Différences sexuelles dans la réponse métabolique
L'une des découvertes intrigantes de l'étude est que les effets négatifs d'un régime riche en graisses étaient significativement plus prononcés chez les souris mâles que chez les femelles. Les souris femelles ont montré une meilleure capacité à compenser la teneur élevée en graisses de leur alimentation en activant les voies impliquées dans le traitement des graisses et leur utilisation pour d'autres besoins métaboliques. Il semble que l'organisme féminin possède des mécanismes plus robustes pour faire face à un apport accru en lipides, ce qui peut inclure un stockage plus efficace des graisses ou une oxydation plus rapide des acides gras.
« L'une des choses que nous avons apprises est que l'effet systémique global de ces événements de phosphorylation a conduit, en particulier chez les mâles, à un déséquilibre accru de l'homéostasie redox. Ils présentaient beaucoup plus de stress et beaucoup plus de phénotypes de dysfonctionnement métabolique par rapport aux femelles », explique Tamir. Ces différences entre les sexes soulèvent de nouvelles questions sur la manière dont le statut hormonal et les prédispositions génétiques pourraient influencer la sensibilité individuelle à une alimentation riche en graisses et le développement des maladies associées. Comprendre ces différences pourrait être essentiel pour élaborer des recommandations nutritionnelles et des thérapies personnalisées.
La thérapie antioxydante comme solution potentielle
Les chercheurs ont également découvert que si l'on administrait aux souris soumises à un régime riche en graisses un antioxydant appelé BHA (hydroxyanisole butylé), bon nombre de ces effets nocifs étaient inversés. Ces souris ont montré une réduction significative de la prise de poids et ne sont pas devenues prédiabétiques, contrairement aux autres souris nourries avec le même régime sans supplément d'antioxydant. Il semble que le traitement antioxydant ramène les cellules à un état plus équilibré, avec un nombre réduit d'espèces réactives de l'oxygène. De plus, les enzymes métaboliques ont montré un « recâblage » systémique et un état de phosphorylation modifié chez ces souris, indiquant des changements profonds dans la régulation cellulaire.

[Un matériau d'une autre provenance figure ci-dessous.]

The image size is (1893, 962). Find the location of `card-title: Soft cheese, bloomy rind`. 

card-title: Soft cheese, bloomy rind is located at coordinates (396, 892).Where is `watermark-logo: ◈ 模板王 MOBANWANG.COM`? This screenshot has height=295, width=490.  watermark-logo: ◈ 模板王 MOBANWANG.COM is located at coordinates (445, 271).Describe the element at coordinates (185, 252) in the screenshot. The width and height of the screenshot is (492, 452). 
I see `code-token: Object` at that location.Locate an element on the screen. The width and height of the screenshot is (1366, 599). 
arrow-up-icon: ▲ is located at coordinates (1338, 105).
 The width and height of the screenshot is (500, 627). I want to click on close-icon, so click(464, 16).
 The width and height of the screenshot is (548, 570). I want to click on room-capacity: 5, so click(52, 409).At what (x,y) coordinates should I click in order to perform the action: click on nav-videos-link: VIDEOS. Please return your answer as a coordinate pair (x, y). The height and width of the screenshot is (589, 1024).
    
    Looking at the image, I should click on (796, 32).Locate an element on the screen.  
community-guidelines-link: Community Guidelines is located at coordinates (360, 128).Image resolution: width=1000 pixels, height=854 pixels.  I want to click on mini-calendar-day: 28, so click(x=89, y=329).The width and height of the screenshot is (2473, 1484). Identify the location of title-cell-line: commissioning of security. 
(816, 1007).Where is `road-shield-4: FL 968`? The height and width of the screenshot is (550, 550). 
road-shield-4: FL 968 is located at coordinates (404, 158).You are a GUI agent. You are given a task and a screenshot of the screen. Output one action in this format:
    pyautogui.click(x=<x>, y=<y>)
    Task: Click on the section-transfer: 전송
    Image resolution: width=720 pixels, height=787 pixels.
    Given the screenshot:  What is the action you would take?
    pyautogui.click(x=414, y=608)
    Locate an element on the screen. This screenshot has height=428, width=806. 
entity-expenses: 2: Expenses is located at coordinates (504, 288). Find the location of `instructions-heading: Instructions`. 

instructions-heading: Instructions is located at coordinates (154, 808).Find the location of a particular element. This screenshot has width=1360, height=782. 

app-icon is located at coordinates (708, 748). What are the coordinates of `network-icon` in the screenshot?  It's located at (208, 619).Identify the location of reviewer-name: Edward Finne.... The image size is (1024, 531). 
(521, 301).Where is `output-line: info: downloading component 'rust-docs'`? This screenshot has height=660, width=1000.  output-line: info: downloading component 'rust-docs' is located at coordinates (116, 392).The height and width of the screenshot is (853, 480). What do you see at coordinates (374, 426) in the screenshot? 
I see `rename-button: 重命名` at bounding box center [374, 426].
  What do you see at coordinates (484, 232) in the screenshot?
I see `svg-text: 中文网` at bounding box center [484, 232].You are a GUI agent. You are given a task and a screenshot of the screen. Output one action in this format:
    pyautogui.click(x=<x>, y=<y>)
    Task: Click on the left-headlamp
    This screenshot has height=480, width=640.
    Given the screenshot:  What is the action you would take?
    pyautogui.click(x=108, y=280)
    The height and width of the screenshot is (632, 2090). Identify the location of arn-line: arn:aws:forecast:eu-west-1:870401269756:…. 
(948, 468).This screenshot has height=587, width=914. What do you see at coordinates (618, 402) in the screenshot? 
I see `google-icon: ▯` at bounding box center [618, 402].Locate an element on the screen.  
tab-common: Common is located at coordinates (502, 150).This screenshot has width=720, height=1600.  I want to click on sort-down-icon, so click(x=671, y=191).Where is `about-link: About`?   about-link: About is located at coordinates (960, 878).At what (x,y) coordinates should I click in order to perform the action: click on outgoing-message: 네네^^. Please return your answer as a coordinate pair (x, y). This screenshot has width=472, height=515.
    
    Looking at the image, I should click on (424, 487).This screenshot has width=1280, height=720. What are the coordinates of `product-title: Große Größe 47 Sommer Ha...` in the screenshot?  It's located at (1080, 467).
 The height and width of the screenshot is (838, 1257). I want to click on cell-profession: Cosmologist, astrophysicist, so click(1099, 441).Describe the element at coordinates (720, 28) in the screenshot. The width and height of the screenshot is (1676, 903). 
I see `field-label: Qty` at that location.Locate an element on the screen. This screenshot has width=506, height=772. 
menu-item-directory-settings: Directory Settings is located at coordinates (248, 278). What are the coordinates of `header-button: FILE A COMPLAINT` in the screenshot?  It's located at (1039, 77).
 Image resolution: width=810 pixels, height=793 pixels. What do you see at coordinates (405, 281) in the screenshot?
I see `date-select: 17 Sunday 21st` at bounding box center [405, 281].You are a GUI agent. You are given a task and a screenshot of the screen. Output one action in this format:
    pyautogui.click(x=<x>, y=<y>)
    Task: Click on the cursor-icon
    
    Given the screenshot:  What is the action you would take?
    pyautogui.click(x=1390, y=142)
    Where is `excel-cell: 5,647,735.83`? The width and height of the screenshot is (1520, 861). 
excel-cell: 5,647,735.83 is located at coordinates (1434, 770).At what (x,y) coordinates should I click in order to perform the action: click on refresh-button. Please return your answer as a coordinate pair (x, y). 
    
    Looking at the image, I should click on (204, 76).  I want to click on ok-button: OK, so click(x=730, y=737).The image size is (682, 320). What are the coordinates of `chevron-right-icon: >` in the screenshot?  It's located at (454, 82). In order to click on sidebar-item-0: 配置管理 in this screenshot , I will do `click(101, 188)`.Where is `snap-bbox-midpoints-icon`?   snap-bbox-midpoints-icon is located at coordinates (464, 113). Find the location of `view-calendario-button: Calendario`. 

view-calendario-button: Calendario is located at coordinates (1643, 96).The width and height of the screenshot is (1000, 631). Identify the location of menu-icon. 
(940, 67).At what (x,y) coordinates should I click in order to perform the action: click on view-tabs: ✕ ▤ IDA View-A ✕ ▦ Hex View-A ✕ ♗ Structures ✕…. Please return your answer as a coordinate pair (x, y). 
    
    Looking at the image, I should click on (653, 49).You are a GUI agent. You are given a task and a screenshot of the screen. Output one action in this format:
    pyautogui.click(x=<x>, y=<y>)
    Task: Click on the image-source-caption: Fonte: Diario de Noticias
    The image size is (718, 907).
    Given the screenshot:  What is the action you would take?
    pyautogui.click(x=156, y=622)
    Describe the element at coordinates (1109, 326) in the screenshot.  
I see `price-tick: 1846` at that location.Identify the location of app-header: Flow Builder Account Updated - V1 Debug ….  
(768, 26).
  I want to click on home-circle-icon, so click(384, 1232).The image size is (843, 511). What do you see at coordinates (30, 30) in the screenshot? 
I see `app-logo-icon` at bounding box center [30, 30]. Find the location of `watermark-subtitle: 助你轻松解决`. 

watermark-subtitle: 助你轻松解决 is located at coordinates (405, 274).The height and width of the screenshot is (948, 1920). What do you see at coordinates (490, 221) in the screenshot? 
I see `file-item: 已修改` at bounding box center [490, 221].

« Elles subissent beaucoup de dysfonctionnements métaboliques, mais si vous appliquez simultanément quelque chose qui contrecarre cela, alors elles ont suffisamment de réserve pour maintenir une sorte de normalité », explique Tamir. « L'étude suggère qu'il se passe quelque chose de biochimique dans les cellules qui les met dans un état différent – pas un état normal, mais un état différent où maintenant, au niveau tissulaire et de l'organisme, les souris sont en meilleure santé. » Cette découverte est particulièrement importante car elle suggère que les interventions visant à réduire le stress oxydatif peuvent avoir un effet bénéfique sur la santé métabolique même en présence d'habitudes alimentaires défavorables.
Dans son nouveau laboratoire à l'University of North Carolina, Tamir prévoit maintenant d'étudier plus avant si un traitement antioxydant peut être un moyen efficace de prévenir ou de traiter le dysfonctionnement métabolique lié à l'obésité, et quel serait le moment optimal pour un tel traitement. Les recherches futures pourraient également se concentrer sur l'identification d'autres composés antioxydants, y compris ceux d'origine naturelle, qui pourraient avoir des effets similaires ou même plus puissants. Comprendre exactement comment les antioxydants modulent la phosphorylation des enzymes et les voies de signalisation cellulaire pourrait ouvrir la voie à de nouvelles stratégies thérapeutiques pour lutter contre l'épidémie d'obésité et ses maladies associées qui touchent des millions de personnes dans le monde.